# Fuel Filter for Versa Note?



## Shannonplas896 (10 mo ago)

My 2014 Versa Note is at 173000 mi. So I decided to replace the fuel filter. I think I found it, fuel line leading into & another line leading to the engine. The problem is that both auto parts shops near me say this part doesn’t exists. I went to the dealer website and it is not available there either. Why is it not available? Is there a reason? Or is the filter in the fuel pump and the part I see is not really the filter?

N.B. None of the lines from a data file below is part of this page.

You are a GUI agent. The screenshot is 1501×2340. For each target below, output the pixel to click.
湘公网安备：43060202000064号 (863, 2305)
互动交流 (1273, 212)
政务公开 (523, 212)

I would greatly appreciate some insight if anyone knows. Thanks


----------



## rogoman (Dec 16, 2004)

The fuel filter is located on the fuel pump which is inside the fuel tank. To replace the fuel filter, the entire fuel pump assembly needs to be replaced.


----------



## VStar650CL (Nov 12, 2020)

That's a vacuum damper and not a filter, and the hose is the purge line leading back to the evap canister. The damper smooths out pulses from the intake manifold so the evap pressure sensor gets steady readings and not spiky ones. As Rogo noted, the only filter on your ride is a screen, which is part of the fuel pump assembly.


----------



## Shannonplas896 (10 mo ago)

rogoman said:


> The fuel filter is located on the fuel pump which is inside the fuel tank. To replace the fuel filter, the entire fuel pump assembly needs to be replaced.


----------



## Shannonplas896 (10 mo ago)

Thank you! That clarifies things.


----------



## Shannonplas896 (10 mo ago)

VStar650CL said:


> That's a vacuum damper and not a filter, and the hose is the purge line leading back to the evap canister. The damper smooths out pulses from the intake manifold so the evap pressure sensor gets steady readings and not spiky ones. As Rogo noted, the only filter on your ride is a screen, which is part of the fuel pump assembly.


----------



## Shannonplas896 (10 mo ago)

Thank you for clarifying what the part I misidentified was and where the “filter” actually is. Thanks!


----------



## VStar650CL (Nov 12, 2020)

You're most welcome, happy motoring!


----------